Three public shootings in the past week have set off my moral radar enough to make me risk having an opinion in public. You know what happens on the Internet to people who make that mistake.

John F. Kennedy, and many others, have misquoted Dante Alighieri as having written some version of, “The hottest place in Hell is reserved for those who in times of moral crisis remain neutral.” Of course, Dante wrote no such thing. He did, however, in Inferno, canto iii, express the foundation of this thought about neutrality or silence in the face of moral crisis. At a particular level of Hell, the Master was asked about a set of poor souls, and the reason they were suffering. His rather longer answer can be abbreviated: these are sorry or worthless souls who lived “sanza ‘nfamia e sanza lodo” (without disgrace or controversy and without praise). According to the Master, we should “non ragioniam di lor, ma guarda e passa” (not speak or argue with them, but merely look and pass them by).

The modern transformation of Dante’s words are a bit more pithy – language in 1317 was a bit more dense and obtuse, but even today we can get the gist: if things are going to Hell in a handbasket, one should not keep quiet.

So, I said all that to make this observation about violence in our society, and whom we should fear.

We have had a constant barrage of vitriol for the past three years about the sub-human infestation of refugees and migrants who want to come to the US from shit-hole countries around the world: how they are criminals and dangerous, and how we should fear them.

I find this attitude beyond cosmically ironic.

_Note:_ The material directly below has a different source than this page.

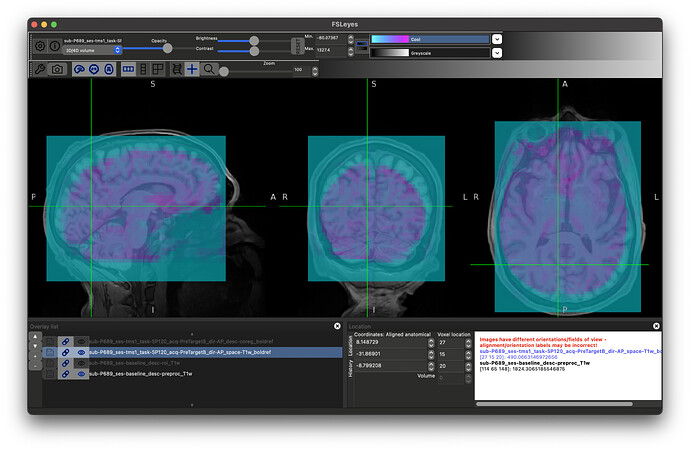Toggle the axial canvas view
The width and height of the screenshot is (690, 451).
107,69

As admittedly only one measure of whom we should fear, let’s look at the mass killings in the US over the past three years. By mass, I’ll use the common definition adopted by the press – three or more dead, excluding the gunman. Under this definition, the shooting last week in Southaven, Mississippi, where only two died, didn’t even make the news cycle in competition with El Paso and Dayton.

What, then, do we have? Since 2017, at least nine mass killings. Here’s the basic info.

Las Vegas
58 Dead – Semi-Automatic Weapon – White Male, 68 years old.

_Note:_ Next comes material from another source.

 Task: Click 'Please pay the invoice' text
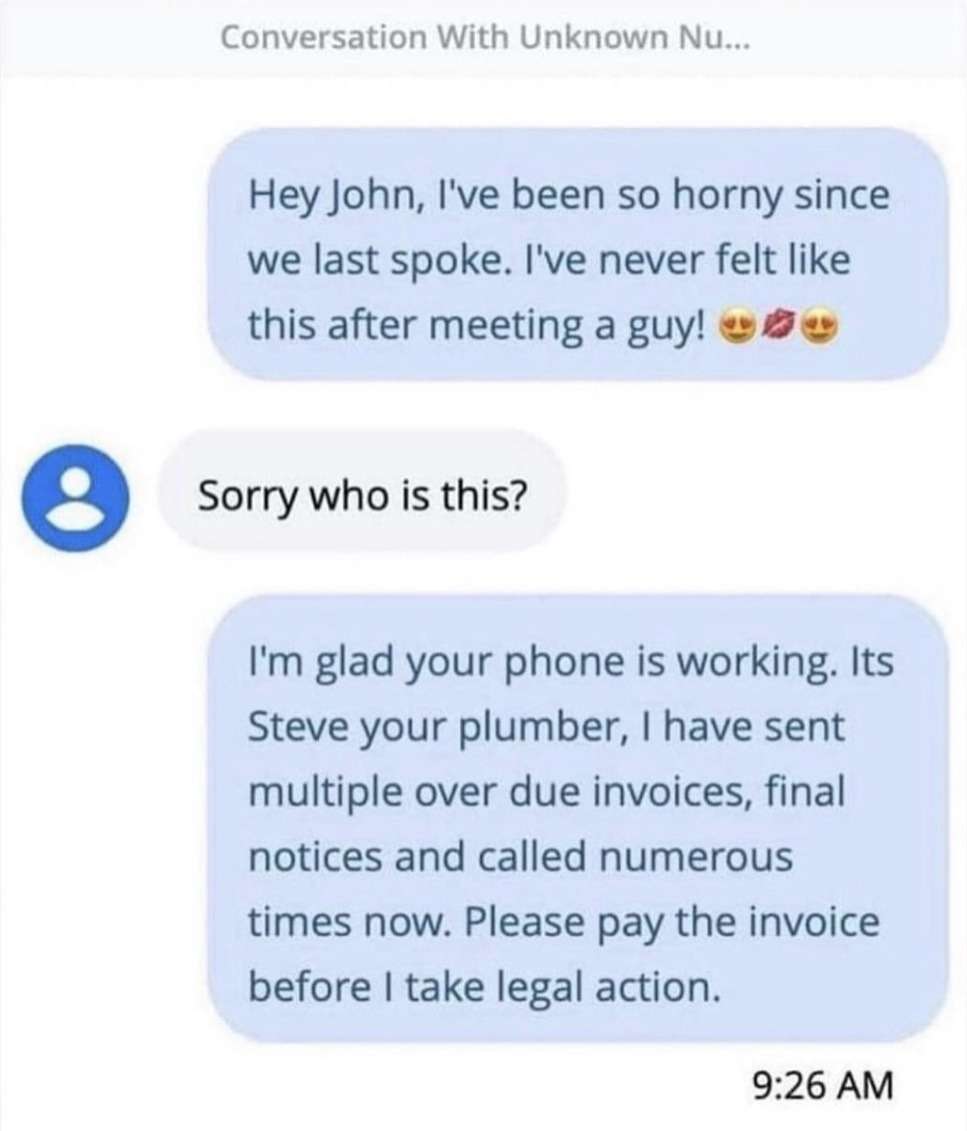672,923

Southerland Springs Church
26 Dead – Semi-Automatic Weapon – White Male, 26 years old.

Stoneman Douglas High School
17 Dead – Semi-Automatic Weapon – White Male, 19 years old.

Thousand Oaks
12 Dead – Semi-Automatic Weapon – White Male, 28 years old.

Pittsburgh Synagogue
11 Dead – Semi-Automatic Weapon – White Male, 46 years old.

Santa Fe High School
10 Dead – Shot Gun and Pistol – White Male, 17 years old.

Gilroy, CA
3 Dead – Semi-Automatic Weapon – White Male, 19 years old.

El Paso
20 Dead – Semi-Automatic Weapon – White Male, 21 years old.

Dayton
9 Dead – Semi-Automatic Weapon – White Male, 24 years old.

Commonalities? Semi-Automatic weapons, White Male US citizens, far right/white supremacist Internet postings.

Lesson? Perhaps that one is much, much, much more likely to be killed by a young white male US citizen with an automatic weapon and a white supremacist fingerprint on the Internet than one is ever likely to be harmed by an immigrant.

And yet the hate, the vile language, and the demonization continue. As a people we should be better than this. And by “this” I mean both the propensity to acts of mass violence and the willingness to dehumanize our fellow human beings. As that wise sage, Pogo, once observed, “we have met the enemy, and he is us.”